De dag dat ze me doorhadden

Gepubliceerd op 3 januari 2021

Ik was nu al twee weken in Ierland en de buurvrouw Thèrese bleef aandringen dat ik in haar cabin moest komen slapen. Een houten huisje achter in haar tuin, verstopt tussen de struiken en bomen. Ik wilde graag, maar Celeste, bij wie ik in de groentetuin werkte en sliep, wilde me niet echt laten gaan. Celeste hield iedere avond een dinnerparty, een etentje met mensen van heinde en verre en ik was een soort trofee. Iedere avond werd ik geshowd als een wonderbaarlijke vondst uit het buitenland.
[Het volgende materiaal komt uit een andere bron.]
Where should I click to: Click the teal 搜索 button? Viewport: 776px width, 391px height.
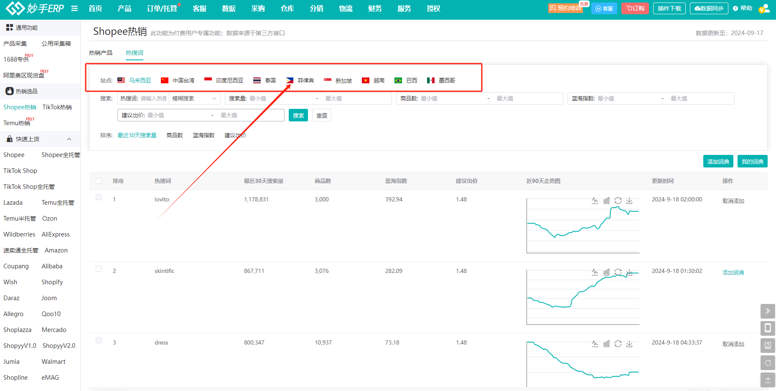point(298,116)
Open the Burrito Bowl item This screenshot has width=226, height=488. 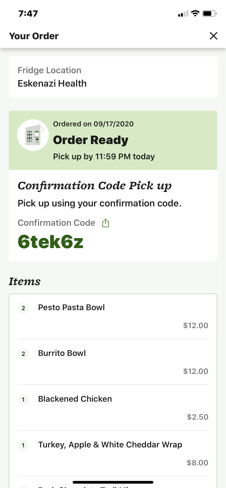[x=62, y=353]
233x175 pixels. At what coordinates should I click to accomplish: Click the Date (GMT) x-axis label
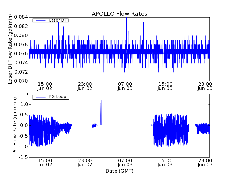pos(119,171)
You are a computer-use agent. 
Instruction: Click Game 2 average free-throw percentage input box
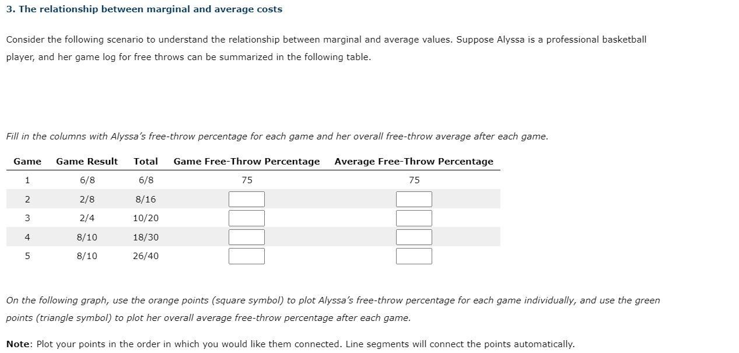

Efin, ik ging toch bij Thèrese slapen. Ik was blij met het aanbod, want die dinnerparty’s kwamen me zo langzamerhand mijn neus uit. Iedere avond hetzelfde oppervlakkige gepraat over semi-intellectuele onderwerpen. Over gotische kerken, Brexit en Dostojevski. Iedereen wist de feitjes, maar tot een dieper of menselijk gesprek kwam het nooit. Ondertussen werd er getoast met champagne en desertwine na gedronken. Ik verheugde me op de stilte van de cabin. Op een avond lezen, wat rust en geen gekwetter met een posh Engels accent.
      Thèrese verhuurde het hutje normaal via Airbnb en uit dankbaarheid wilde ik toch de avond gezellig met haar doorbrengen. Ze was een vrouw alleen van begin veertig en haar cottage lag tweehonderd meter van de weg af. Die weg was dan ook niet meer dan een smalle landweg.
      We aten samen en praatten over onze levens. Ze kwam uit Dublin, maar had jaren geleden besloten dat de stad het toch niet voor haar was. Toen was ze naar de Westkust getrokken. Vreemd genoeg was ze niet de enige alleenstaande vrouw die deze beslissing had genomen en in de wijde omgeving was er een hechte community van alleenstaande vriendinnen. Karen, Barbara, Marie; sommige had ik op een van de dinnerparties al ontmoet.
      Ze leidde me rond in haar cottage, dat uit 1700 stamde. Tot de jaren zestig van de vorige eeuw was het bewoond geweest. Toen raakte de regio in verval. De laatste bewoner was een boer geweest, die op een gegeven moment de houten trap maar had verbrand om de winter door te komen. Toen Thèrese het huis kocht was het overwoekerd met struiken en onkruid.
      Ze liet me het houten plafond van de bovenverdieping zien, waar donkere kringen op zaten. Je hoorde een schel gepiep en het rook er sterk naar ammoniak. ‘Batpiss’. Vleermuizenpis dus, er zat een zeldzame kolonie op haar zolder die ze niet mocht verdelgen, maar ondertussen plasten de vleermuizen het hele plafond vol. Je hoorden nageltjes krassen op het hout.
      In de keuken was het wel gezellig. In de kachel brandde vuur en de kat lag op een stoel te knorren. Na het eten dronken we thee en om een uur of negen zei Thèrese: ‘Now that’s that. Don’t waste your precious cabin-time on me. See, I know you’re very sociable and all. Celeste loves having you at the dinnerparties and I have to say, you’re good company. But you’re an introvert too, aren’t you?’. Dankbaar keek ik Thérèse aan. ‘Come on now, go off’.

Ik trok mijn schoenen aan en vond mijn weg door de donkere tuin naar de cabin. Daar stak ik een vuurtje aan in de kleine haard, ging op het bed liggen en keek de rest van de avond naar de dansende vlammen, totdat ik in slaap viel met enkel stilte om mij heen.